The mistake people make is not knowing there is more to mortgage interest rates than the quoted rate. The rate offered is not actually what you get. Understanding the difference will help get you through the difficult mortgage process. What people don’t understand is that a mortgage transaction is like any other. In that, you always get what you pay for. With mortgage financing, the rate is what you end up paying. And, if done correctly, a well-structured loan is what you actually receive in return.
The Total Cost of a Loan – Rates Points and Fees
There are three things that make up the actual mortgage transaction. They include rate, points, and fees. Rate, points, and fees are the three main price components of a mortgage
financing deal. In exchange for these price components, a loan is what you end up receiving. The loan or what you receive is the sum of what you owe after including the costs and fees financed.
Now that you see that interest rate APR are two separate things. It will help you know the real cost versus the lowest cost when comparing mortgage financing.
Mortgage lending transactions contain two terms to explain the difference between interest APR. The amount financed and the loan amount. In fact, the actual amount borrowed before costs and fees equals the amount financed. The loan amount is what you actually owe after including costs and fees financed in the loan. The amount financed is the amount of money you actually get and the loan is the amount you actually owe.
Monthly Payment Versus the Total Cost of a Loan
In a mortgage loan transaction, it is common to finance the closing fees and costs as part of the loan. This can be to your benefit by keeping closing costs low, you don’t have to pay them out of pocket. The negative to financing your fees is that you pay extra interest over the life of the loan. The impact is that it changes the effective interest rate of the financing. As a result, the costs and fees cause the loan amount and monthly payment to increase. The step up in monthly payment alters the real cost of the loan compared to the amount financed.

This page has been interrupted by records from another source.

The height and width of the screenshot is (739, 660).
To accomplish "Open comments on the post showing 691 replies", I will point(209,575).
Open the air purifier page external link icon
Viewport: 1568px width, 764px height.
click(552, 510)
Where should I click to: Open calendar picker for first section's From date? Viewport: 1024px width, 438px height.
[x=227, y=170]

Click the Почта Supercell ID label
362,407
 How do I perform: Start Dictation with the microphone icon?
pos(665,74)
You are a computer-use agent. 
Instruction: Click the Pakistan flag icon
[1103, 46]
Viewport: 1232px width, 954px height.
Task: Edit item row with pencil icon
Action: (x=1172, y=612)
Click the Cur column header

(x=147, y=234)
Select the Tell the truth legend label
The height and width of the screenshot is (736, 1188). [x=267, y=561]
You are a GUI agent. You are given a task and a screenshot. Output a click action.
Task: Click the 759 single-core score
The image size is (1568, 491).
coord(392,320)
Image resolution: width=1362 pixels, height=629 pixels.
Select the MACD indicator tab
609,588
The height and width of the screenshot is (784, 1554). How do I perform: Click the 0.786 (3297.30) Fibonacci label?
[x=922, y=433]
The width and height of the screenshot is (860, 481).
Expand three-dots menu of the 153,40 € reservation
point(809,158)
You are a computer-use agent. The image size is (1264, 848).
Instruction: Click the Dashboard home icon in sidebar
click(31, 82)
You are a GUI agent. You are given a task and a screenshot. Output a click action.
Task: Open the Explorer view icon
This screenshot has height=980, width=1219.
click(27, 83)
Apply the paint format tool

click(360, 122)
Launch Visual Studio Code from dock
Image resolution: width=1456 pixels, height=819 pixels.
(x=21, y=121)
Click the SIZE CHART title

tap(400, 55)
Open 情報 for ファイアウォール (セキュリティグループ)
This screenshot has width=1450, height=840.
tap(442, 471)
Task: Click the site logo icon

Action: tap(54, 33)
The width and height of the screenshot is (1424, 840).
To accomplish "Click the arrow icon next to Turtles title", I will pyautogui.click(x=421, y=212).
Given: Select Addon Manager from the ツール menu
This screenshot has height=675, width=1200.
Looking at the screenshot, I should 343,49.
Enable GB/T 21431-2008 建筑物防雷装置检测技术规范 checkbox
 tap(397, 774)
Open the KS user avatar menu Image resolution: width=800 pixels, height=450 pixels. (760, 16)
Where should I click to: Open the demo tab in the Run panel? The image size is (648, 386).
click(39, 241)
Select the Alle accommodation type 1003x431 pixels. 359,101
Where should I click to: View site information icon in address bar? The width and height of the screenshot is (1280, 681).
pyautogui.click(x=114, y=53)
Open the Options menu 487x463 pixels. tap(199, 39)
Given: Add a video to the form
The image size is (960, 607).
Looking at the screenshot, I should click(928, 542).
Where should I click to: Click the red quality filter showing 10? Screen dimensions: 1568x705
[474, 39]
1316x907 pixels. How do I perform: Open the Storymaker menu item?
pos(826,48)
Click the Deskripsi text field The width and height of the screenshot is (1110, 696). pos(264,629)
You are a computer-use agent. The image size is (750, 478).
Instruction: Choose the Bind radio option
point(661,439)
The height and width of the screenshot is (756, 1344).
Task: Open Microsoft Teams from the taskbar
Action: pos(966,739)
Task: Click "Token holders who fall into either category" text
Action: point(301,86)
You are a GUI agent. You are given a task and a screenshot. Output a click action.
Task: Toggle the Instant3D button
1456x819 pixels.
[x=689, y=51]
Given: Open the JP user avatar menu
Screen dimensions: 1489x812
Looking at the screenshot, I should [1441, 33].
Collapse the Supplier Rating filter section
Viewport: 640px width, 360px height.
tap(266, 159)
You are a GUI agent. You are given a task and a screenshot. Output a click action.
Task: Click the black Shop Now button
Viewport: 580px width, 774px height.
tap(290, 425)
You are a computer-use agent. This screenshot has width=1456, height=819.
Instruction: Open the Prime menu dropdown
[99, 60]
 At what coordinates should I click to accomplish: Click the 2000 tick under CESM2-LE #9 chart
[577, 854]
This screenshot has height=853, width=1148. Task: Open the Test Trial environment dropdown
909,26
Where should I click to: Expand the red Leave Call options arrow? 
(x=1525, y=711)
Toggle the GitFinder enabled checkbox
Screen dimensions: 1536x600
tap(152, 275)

This is the main reason APR and interest rate are two separate things. In fact, if the amount financed equals the loan there is no difference between interest rate APR. The APR is always the amount financed and the interest rate is always the loan amount.
To illustrate, the following table shows the difference between interest rate APR. The table shows the total cost of financing at different time intervals at a quoted rate of 4.50%. Also, it displays the difference between interest rate APR at many levels of points and fees.
The difference in rate is what your monthly payment will be, while APR calculates the total cost. A borrower can use either or in a like-kind comparison of rates when shopping for a loan. If a borrower wants to get the lowest monthly payment they should focus on the interest rate. If a borrower cares more about total costs then they can use the APR to look at the total cost of many loans.